Open sungonce opened 2 years ago
Thanks @sungonce for the experiments and for looping me in here!
Indeed as expected the numbers go down in the 1M evals. The numbers still look quite high to me, though, I wouldn't have expected such high performance in the 1M evals (but I could be wrong!). Anyway, it would be great if the authors @feymanpriv could re-run the experiments and confirm the results.
To explain my reasoning on why I wouldn't have expected such high DOLG performance in the 1M evals: if we look at Tab 1 in the DOLG paper, we see a huge difference between "R50-DELG(GLDv2-clean)" and "R50-DELG(GLDv2-clean)^r (reproduced)" in Section C of the table (8.7% in ROxfM, 8.09% in RParM, 8.8% in ROxfH, 15.9% in RParH). My understanding is that this difference is mainly due to query cropping (please correct me if I am wrong). So that's why I would have expected a larger drop when query cropping is done.
Thanks @sungonce for the experiments and for looping me in here!
Indeed as expected the numbers go down in the 1M evals. The numbers still look quite high to me, though, I wouldn't have expected such high performance in the 1M evals (but I could be wrong!). Anyway, it would be great if the authors @feymanpriv could re-run the experiments and confirm the results.

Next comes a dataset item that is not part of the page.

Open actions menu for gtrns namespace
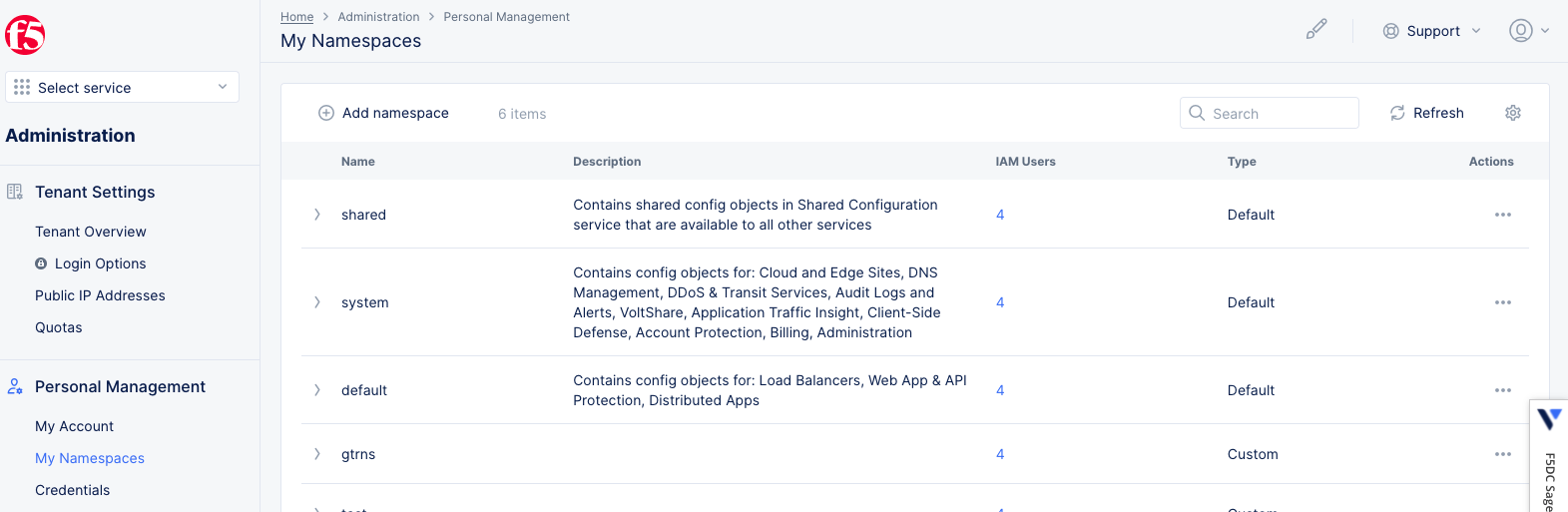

Dear @andrefaraujo, I updated the second row of table as below:
ROxf-M | +1M | RPar-M | +1M | ROxf-H | +1M | RPar-H | +1M | |
---|---|---|---|---|---|---|---|---|
DOLG-paper (maybe w/o query cropping) | 81.5 | 77.4 | 91.0 | 83.3 | 61.1 | 54.8 | 80.3 | 66.7 |
DOLG-paddle-weight (w/o query cropping) | 83.5 | 79.3 | 91.8 | 83.1 | 65.3 | 58.3 | 82.8 | 67.7 |
DOLG-paddle-weight (with query cropping) | 82.2 | 74.0 | 91.1 | 80.7 | 64.4 | 51.4 | 81.9 | 63.2 |
As you can see from the first and second rows of the table I posted (the two performances under the (maybe) same query cropping conditions), the authors probably improved the performance compared to the performance at the time of submission of the paper. Perhaps this is the one reason which makes the drop of 1M eval (When comparing first and third rows) seem small. Also, when comparing the second and the third rows, the performance difference due to query cropping is quite large, but not as much as the difference between the DELGs in section C of the DOLG paper. Presumably, the authors' reproducing method also contributed to the performance difference between the DELGs to some extent.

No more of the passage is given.